Iran's Supreme Leader Ayatollah Ali Khamenei called on government agencies and rescuers to do all they could to help those affected, according to state media.
News agencies reported that Iranian President Hassan Rohani had called on the Interior Ministry to make a maximum effort to aid victims.
Rohani is due to visit the areas damaged by the earthquake on November 14.
Iraqi Prime Minister Haidar al-Abadi issued a directive for the country's civil defense teams and "related institutions" to respond to the natural disaster, according to his office.
Iraqi news agencies showed photos of crumbled buildings in around the city of Sulaimaniya in the Kurdistan region, saying at least 50 people had been injured in the town of Darbandikhan.
Damage was also reported at a dam holding back the Diyala River near Darbandikhan.

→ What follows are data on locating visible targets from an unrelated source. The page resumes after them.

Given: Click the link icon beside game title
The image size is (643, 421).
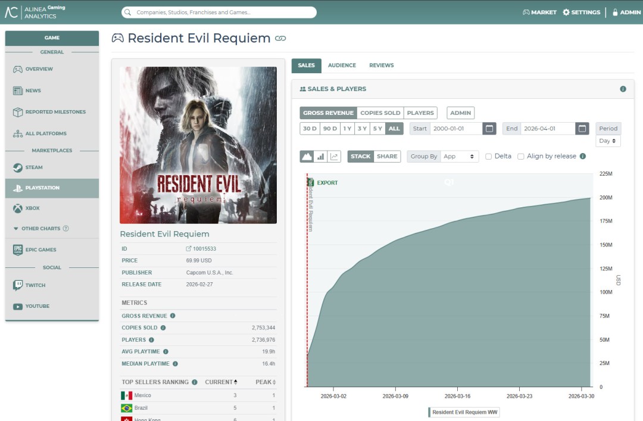Looking at the screenshot, I should click(280, 39).
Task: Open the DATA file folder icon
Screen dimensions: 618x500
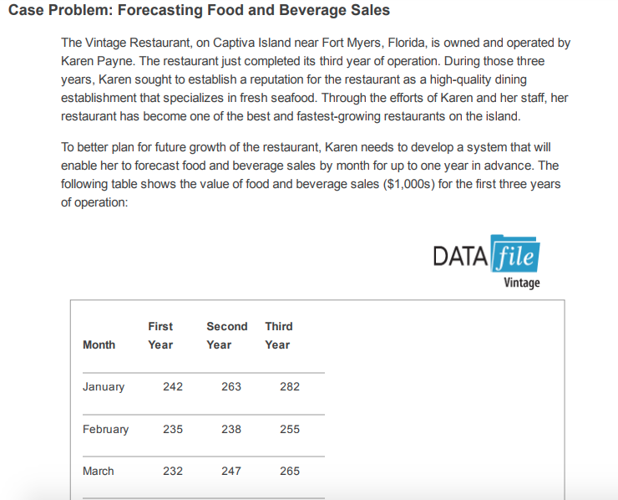Action: coord(515,253)

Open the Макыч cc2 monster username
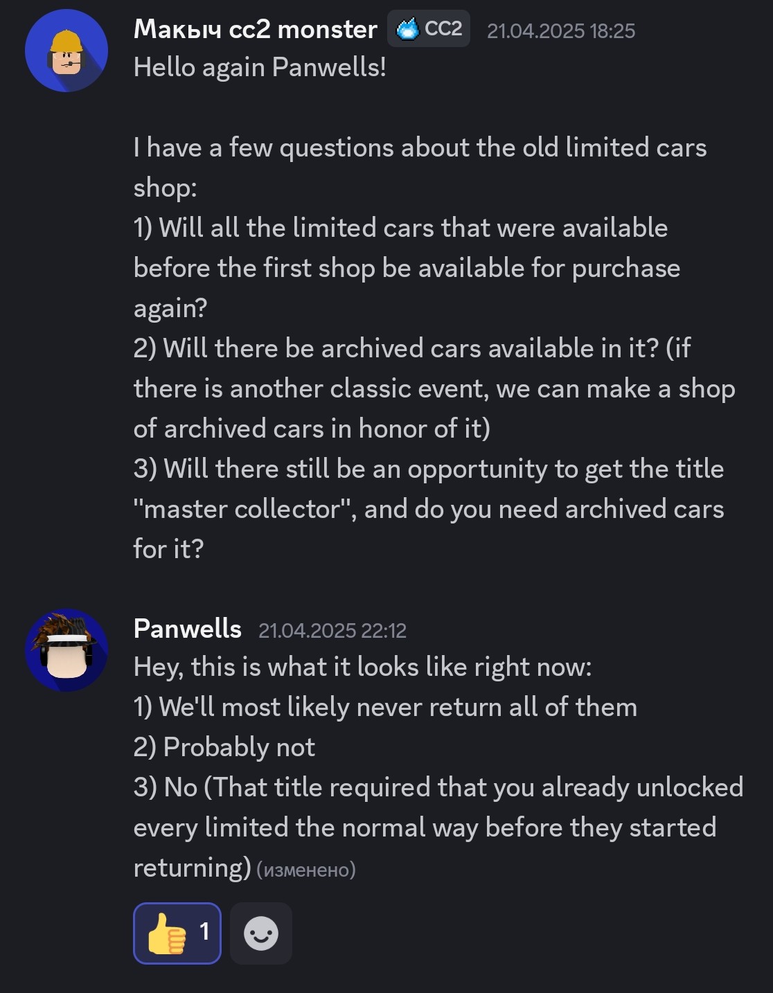(x=255, y=29)
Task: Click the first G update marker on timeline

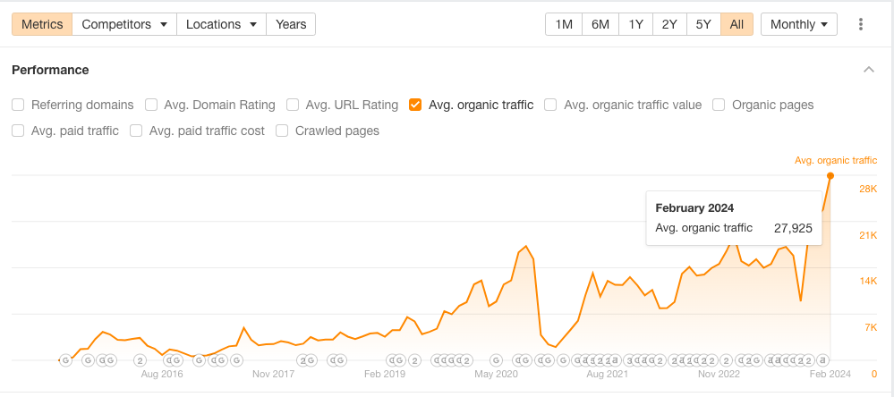Action: (x=65, y=360)
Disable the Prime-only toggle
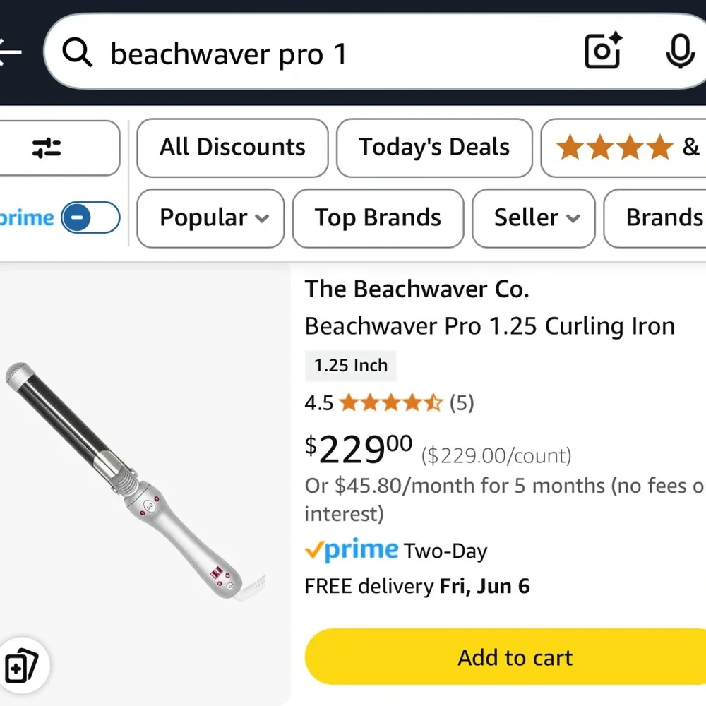 coord(83,218)
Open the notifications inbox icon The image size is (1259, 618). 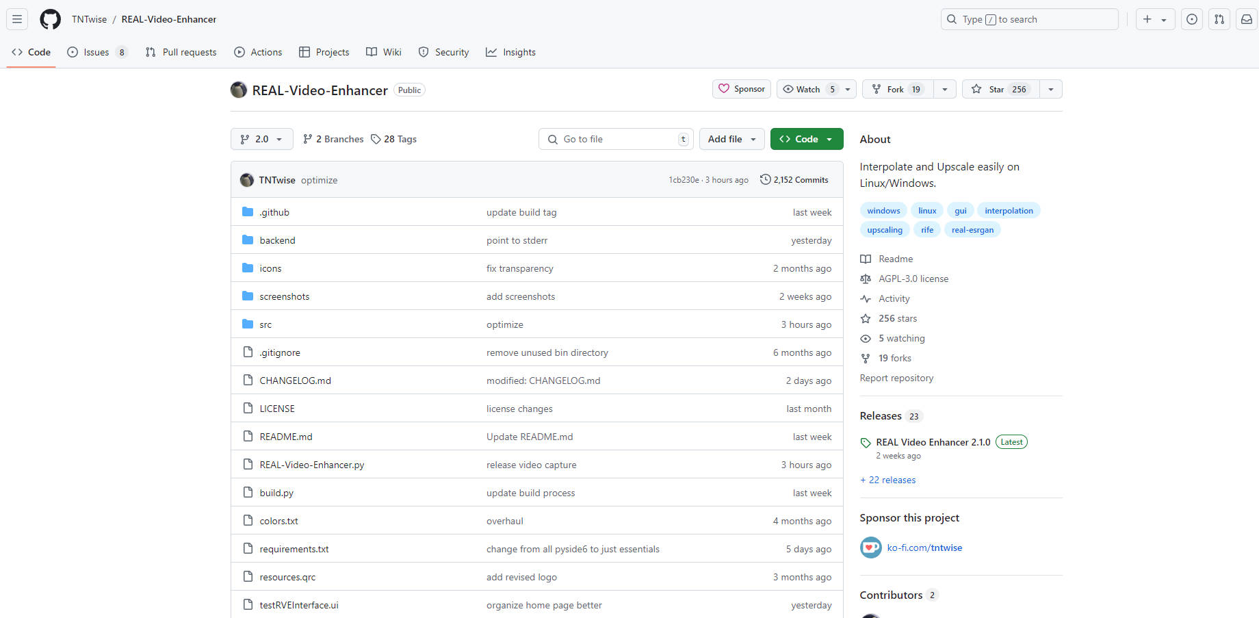click(1247, 19)
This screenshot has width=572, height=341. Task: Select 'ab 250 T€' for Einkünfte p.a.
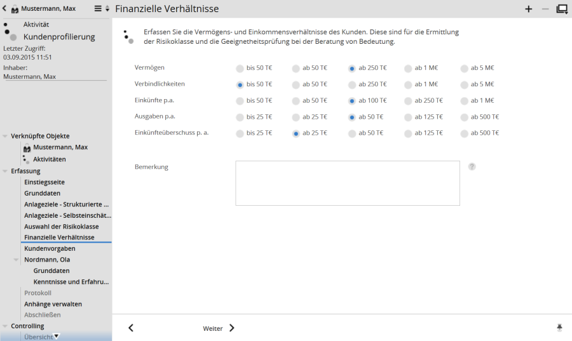pyautogui.click(x=408, y=100)
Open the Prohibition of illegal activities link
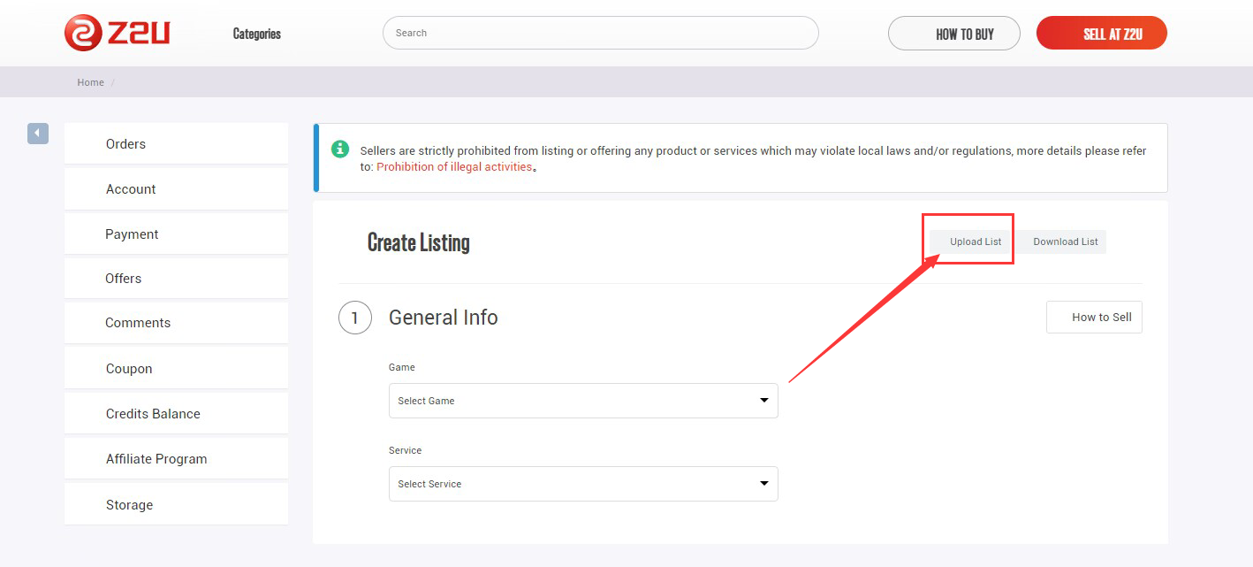The image size is (1253, 567). (x=454, y=166)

"There are horizontal and vertical cracks on the road and in the body of the dam and parts of the dam sank lower," Rahman Hani, the director of the dam, told AP news agency
AFP reported that local authorities called on the population in the southern area of the town to leave their homes, fearing that the dam would burst.

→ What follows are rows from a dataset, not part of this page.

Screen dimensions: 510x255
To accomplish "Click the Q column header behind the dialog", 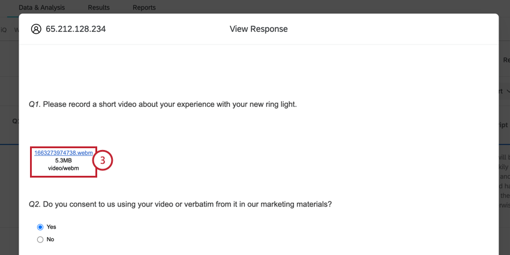I will coord(15,121).
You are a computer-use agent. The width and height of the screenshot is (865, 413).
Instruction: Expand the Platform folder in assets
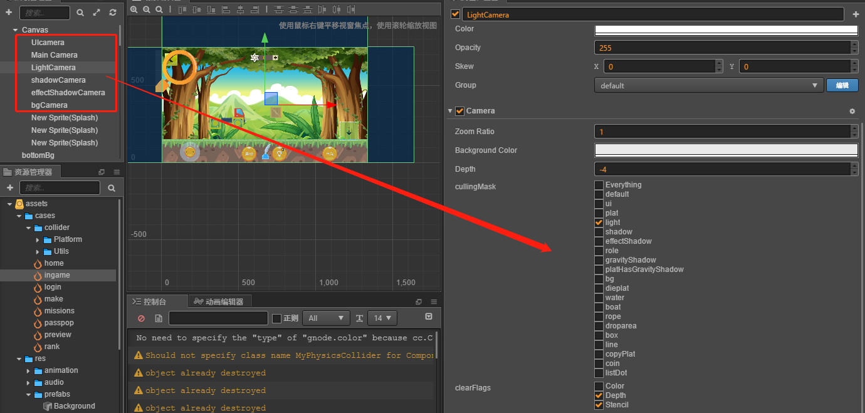pyautogui.click(x=38, y=239)
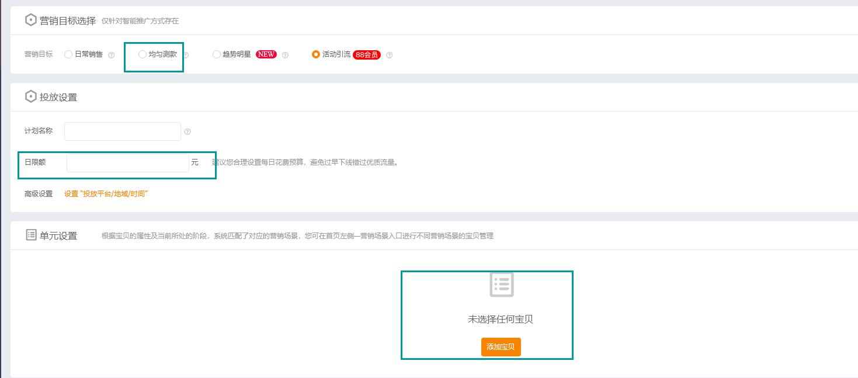Click inside the 计划名称 input field
This screenshot has height=378, width=858.
coord(122,131)
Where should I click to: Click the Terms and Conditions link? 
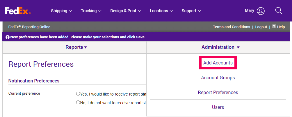232,27
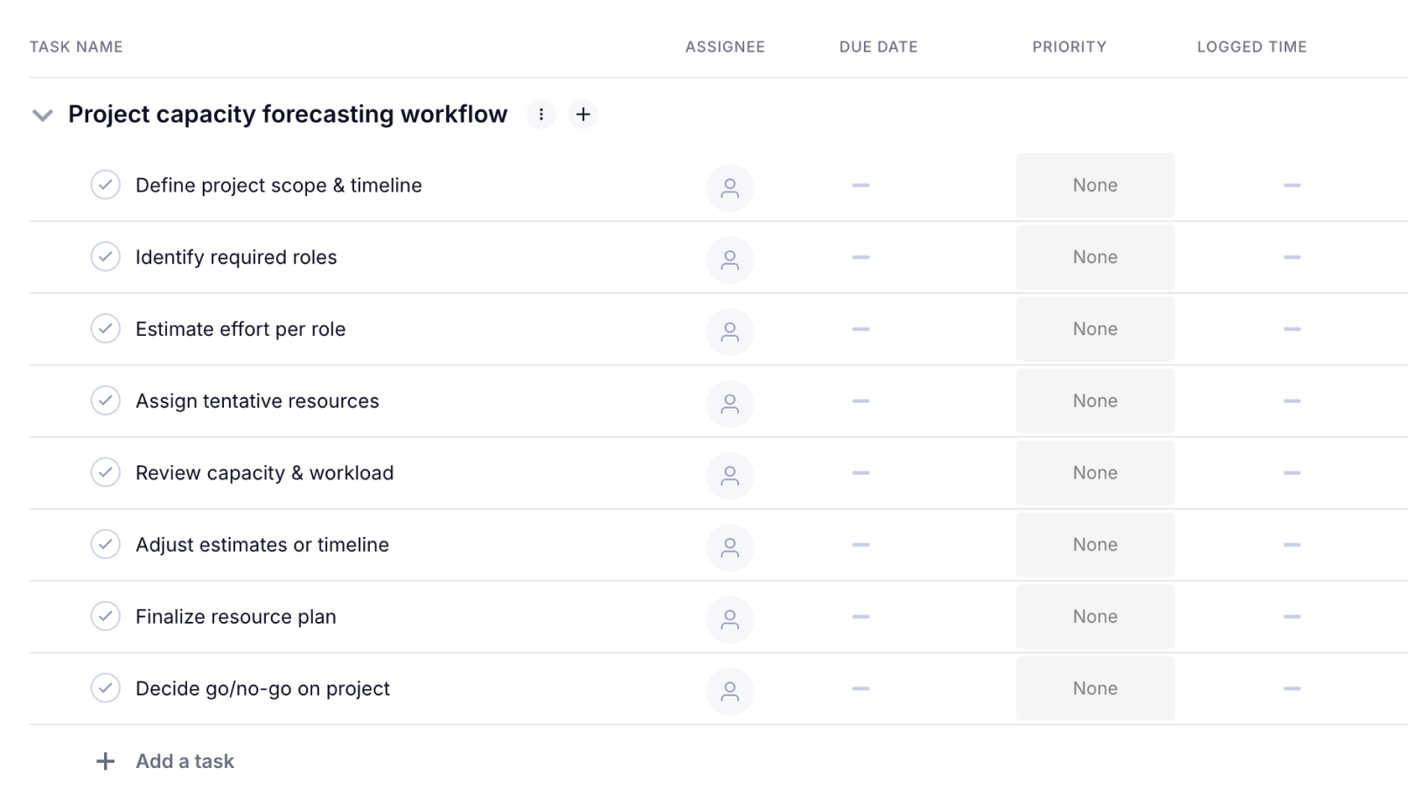Choose assignee for Review capacity & workload
The height and width of the screenshot is (810, 1408).
(729, 474)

Rasool Mahmoud, Radio Farda's correspondent in Irbil, the capital of Iraq's Kurdistan region, said he was home with his family when tremors shook the city.
"The ground shook for some 10 seconds. The hanging lamps began to sway. I told my family that it's the first tremor and that we need to take cover. The quake lasted for 10 seconds, and when it stopped, we all ran outside," he said.
"Most of the injured in Irbil sustained injuries while they were running outside, they fell while running from homes, some fell from staircases, some from roofs," he added.
The quake was felt in the Iranian capital, Tehran, and in the Iraqi capital, Baghdad.
Residents of southwest Turkey, Israel, and Kuwait also said they had felt the temblor.
Iran is on many major fault lines and is often hit by damaging earthquakes. In 2003, a 6.6-magnitude quake destroyed the historic city of Bam, killing 26,000 people.